After a trip to dream destination Machu Picchu, Wanderlust’s Simon Chubb shares his top tips on things he wished he’d known before going
If pronounced correctly, Machu Picchu means “old mountain”; if it’s not, you might inadvertently be providing the locals with much entertainment. If you’ve been calling it mah-choo peeK-choo all these years, you’re safe. However, if you’ve been slightly lazy and pronounced it mah-choo pee-choo (as I suspect I have), you’ve been calling it “old penis”!
The easiest way to get from Aguas Calientes (or Machu Picchu town) to the site of Machu Picchu is by bus.

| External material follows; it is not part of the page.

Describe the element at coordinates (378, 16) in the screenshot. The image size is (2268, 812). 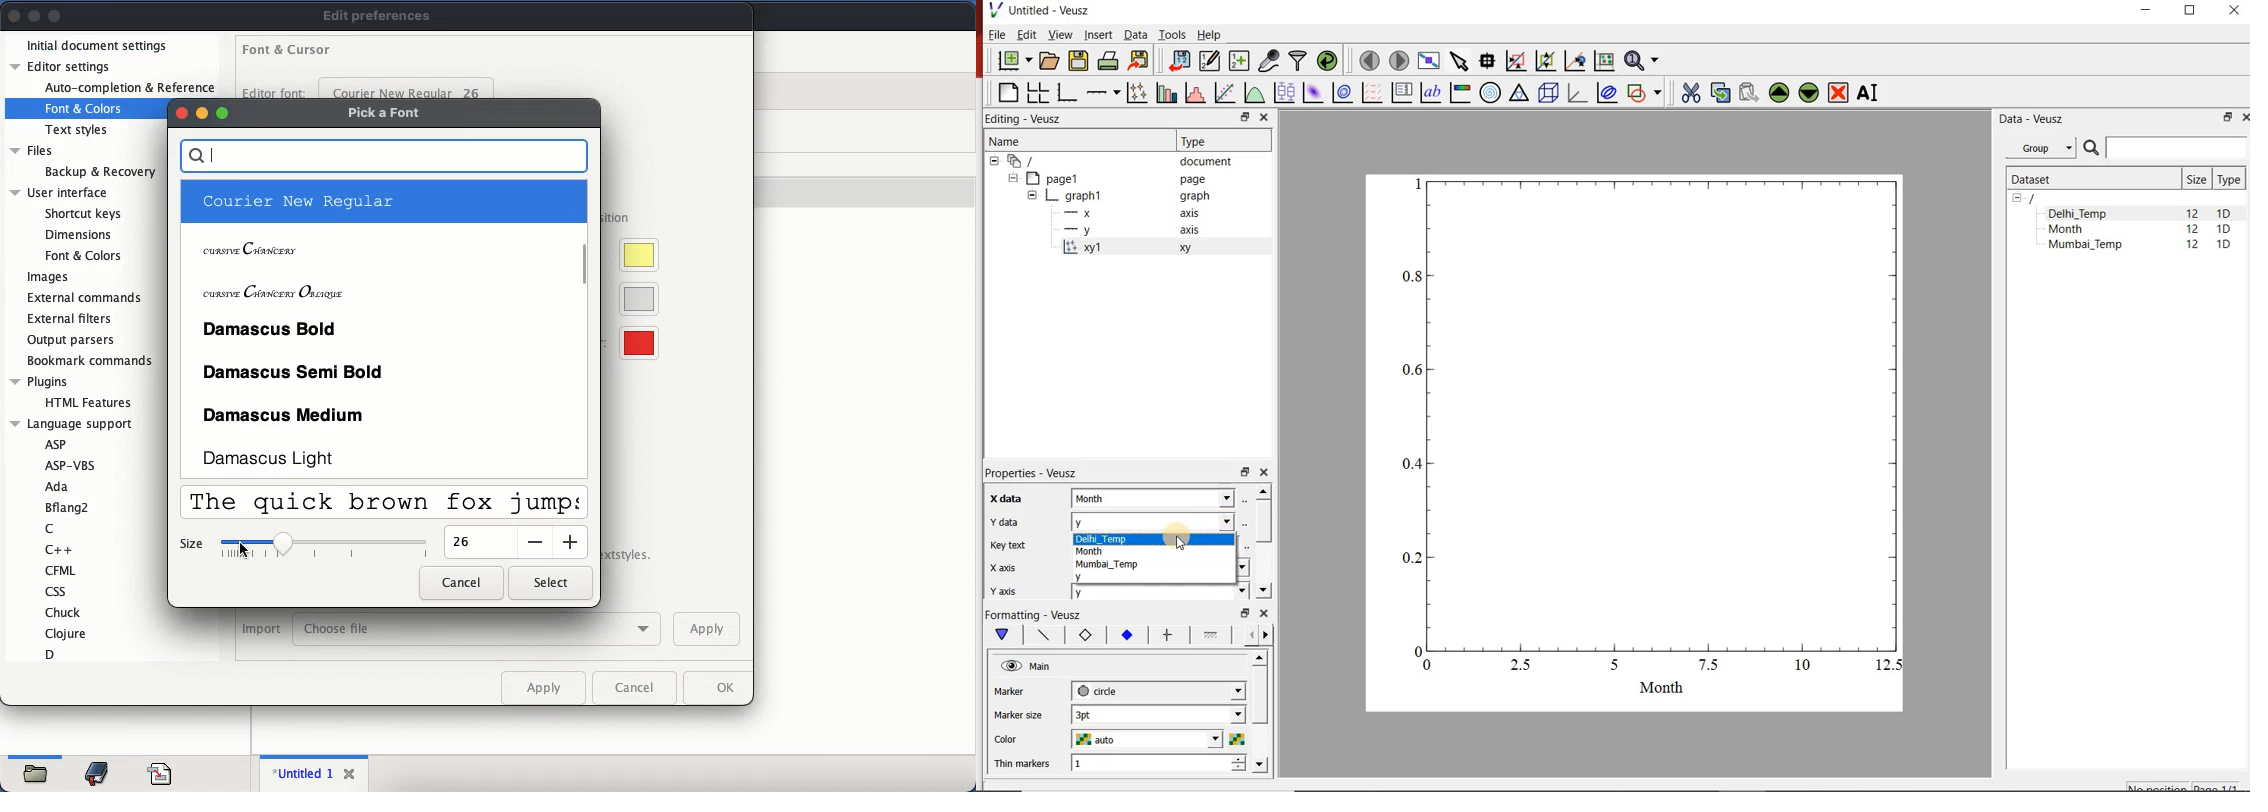
I see `edit preferences` at that location.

Some people will insist on getting up at 3am to join the bus queue for the first bus in the morning. However, as our guide advised, 99% of the time the site is covered in cloud and it’s not until about 9am that the sun will burn through the mists. Obviously, this changes throughout the year but as a rule of thumb a 7:30am bus will get you there in plenty of time.
Waiting for the mists to clear over Machu Picchu (Simon Chubb)

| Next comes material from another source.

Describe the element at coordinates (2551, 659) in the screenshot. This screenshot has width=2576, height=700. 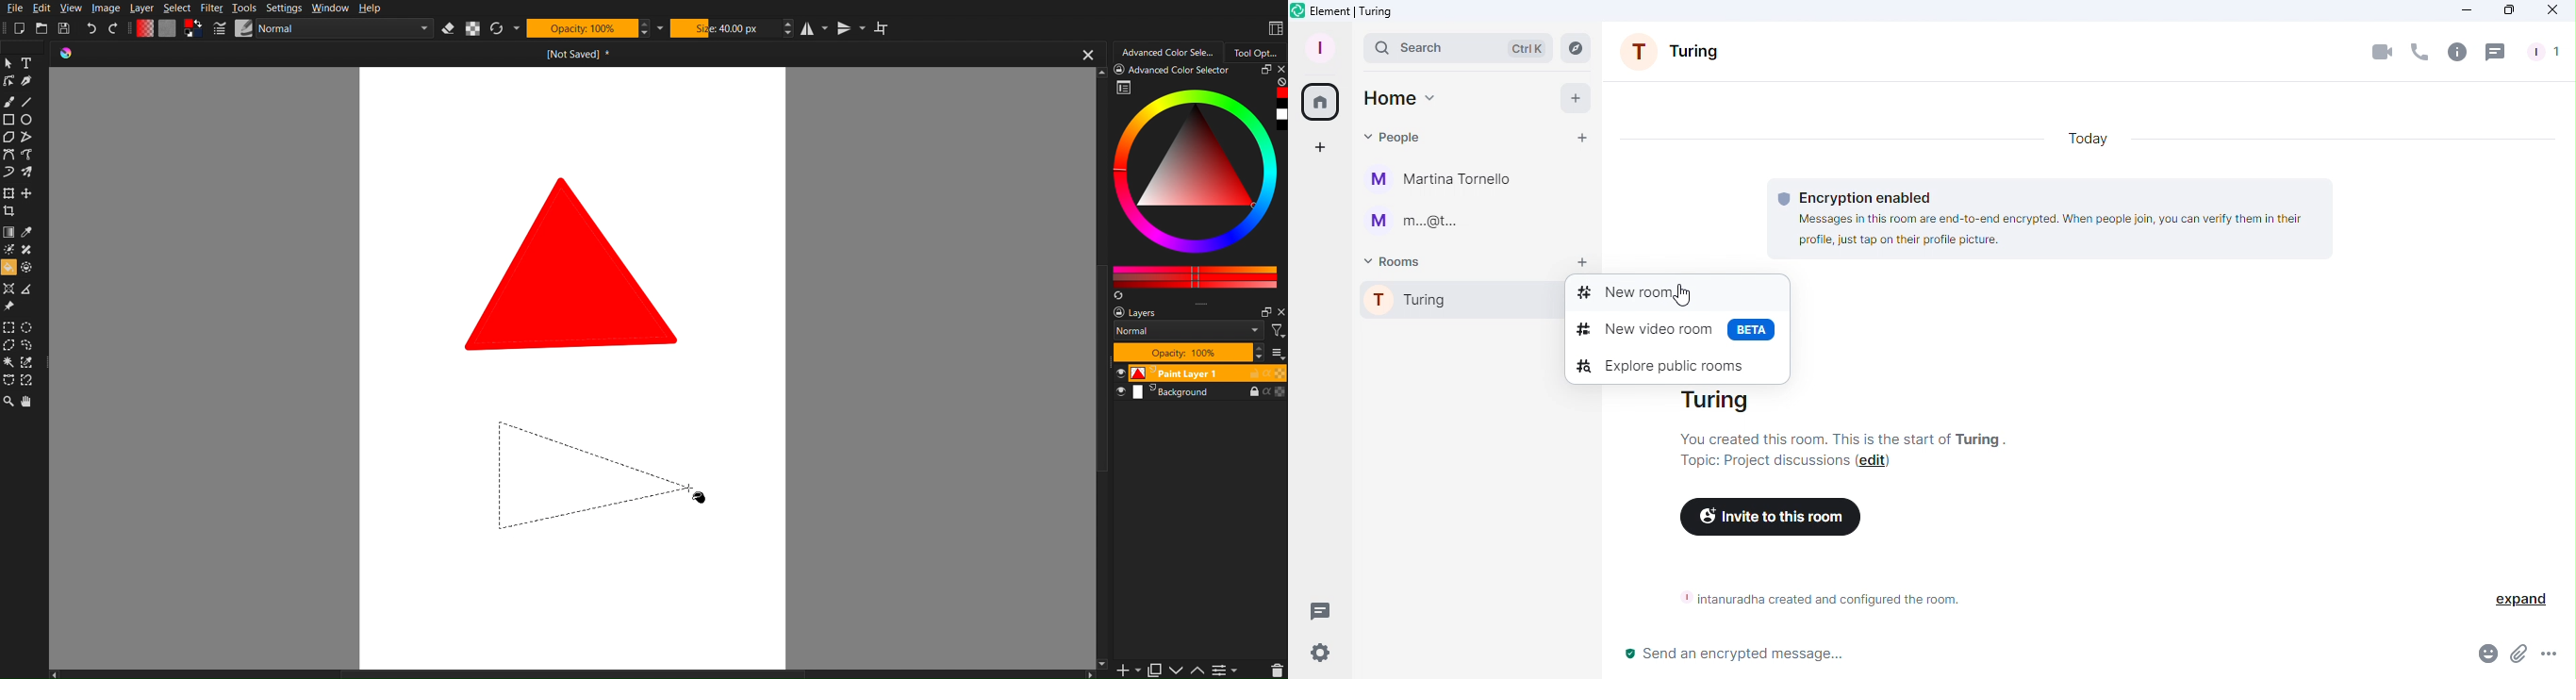
I see `More options` at that location.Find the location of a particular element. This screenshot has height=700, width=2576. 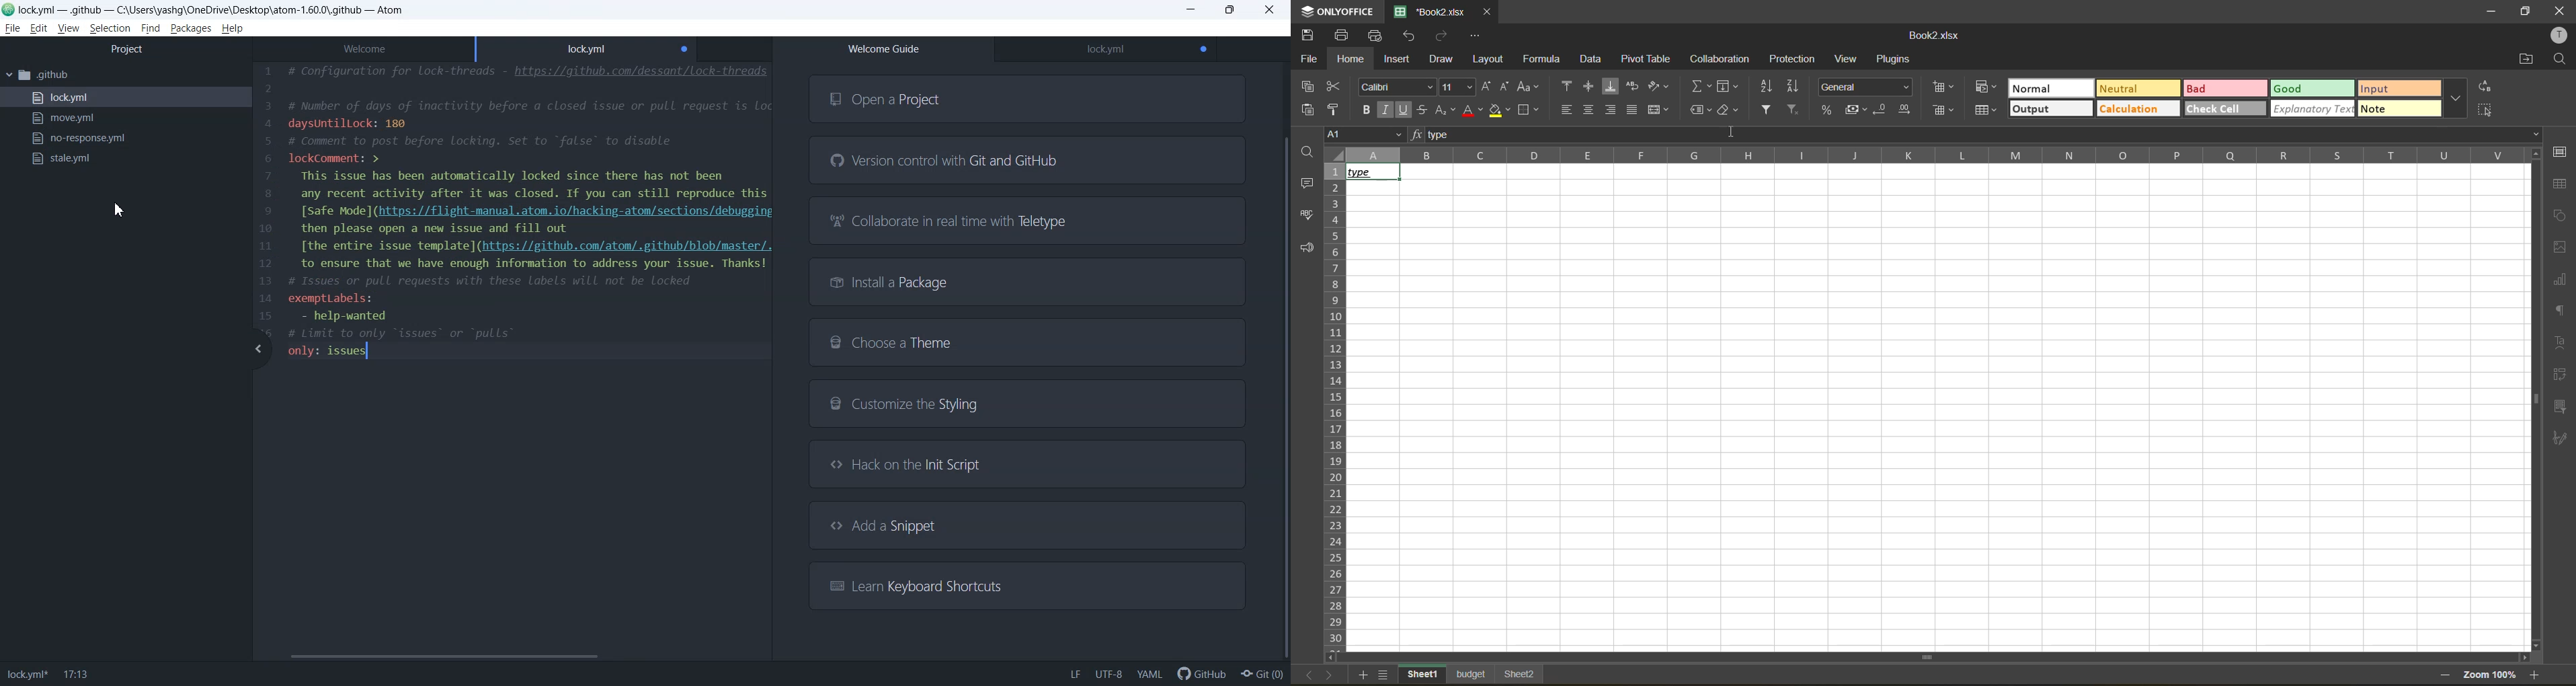

Lock.yml  is located at coordinates (587, 46).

Yes, it’s entirely possible to visit Machu Picchu independently. However, there are no information boards to explain what you’re looking at, what the buildings were for or any other background information. If you want someone to help bring the site alive for you, it’s worth investing on a good guide. One disadvantage of a guided tour is that you’re required to follow the one-way system through the site – enforced by very polite and friendly, yet firm guardians. However, there’s nothing stopping you going round once with your guide and then going round a second time on your own to experience more of the site at your own pace. New regulations being drafted will make having a guide compulsory anyway.

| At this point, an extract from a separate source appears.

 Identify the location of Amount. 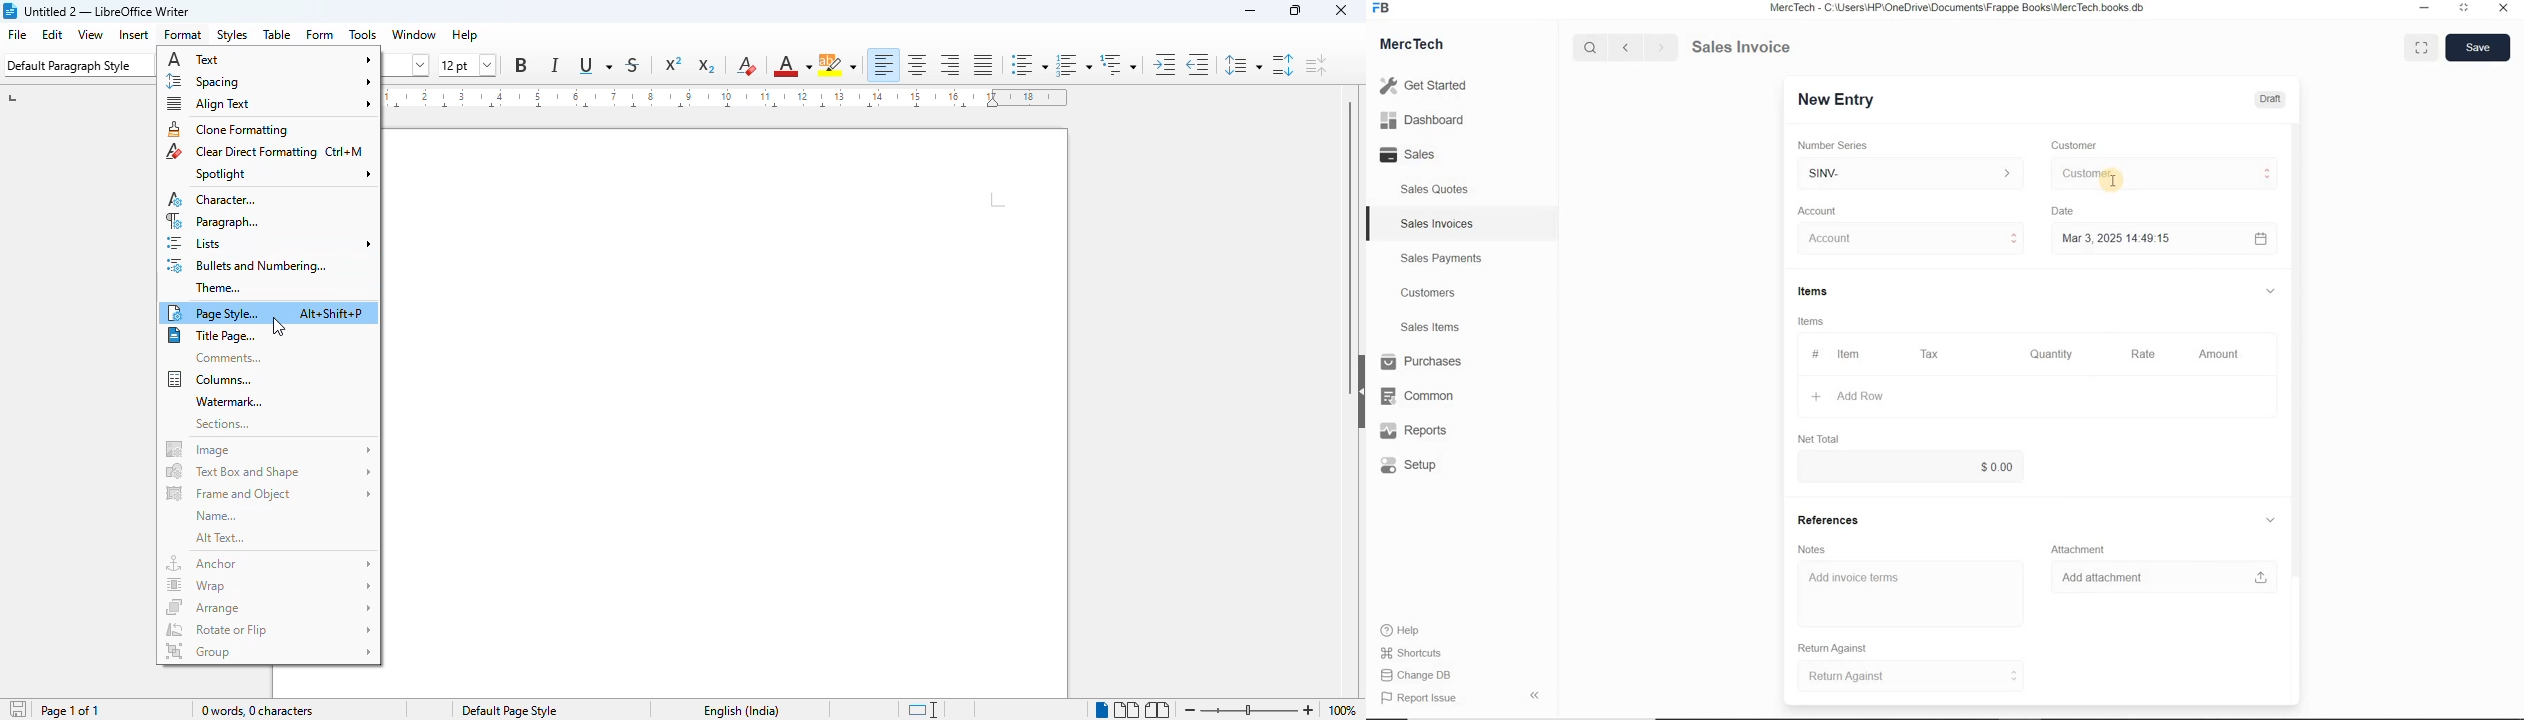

Apparently, a little known rule states you are not allowed in wearing the traditional dress of another country. We didn't find any proof of that (but I didn't wear my sporran either). Despite the much publicised recent rash of streaking, neither are you allowed to go naked, or to change your clothes within the site. Walking poles are banned - unless you are disabled - as are large backpacks. New rules will also crack down on inappropriate footwear (to stop damage to the paths) and large umbrellas.
Most people only stay one night between finishing the Inca Trek and before visiting Machu Picchu, or having arrived by train. However, staying longer gives you a lot more options. The town at the foot of Machu Picchu has a few of its own attractions and activities including the hot springs the town was named after and nearby activities such as white water rafting and cloudforest hikes. However, the main advantage is that you can visit Machu Picchu at different times of the days. Some people prefer to be at the site in the afternoon when the larger morning crowds have gone and you get golden afternoon sunlight. Alternatively on day one, you could visit the main site before climbing the very steep steps up Wayna Picchu (you need a ticket) for a view down to the site. On day two, hike the longer but steadier climb to Machu Picchu Mountain – additional ticket also applies – for views down towards Wayna Picchu.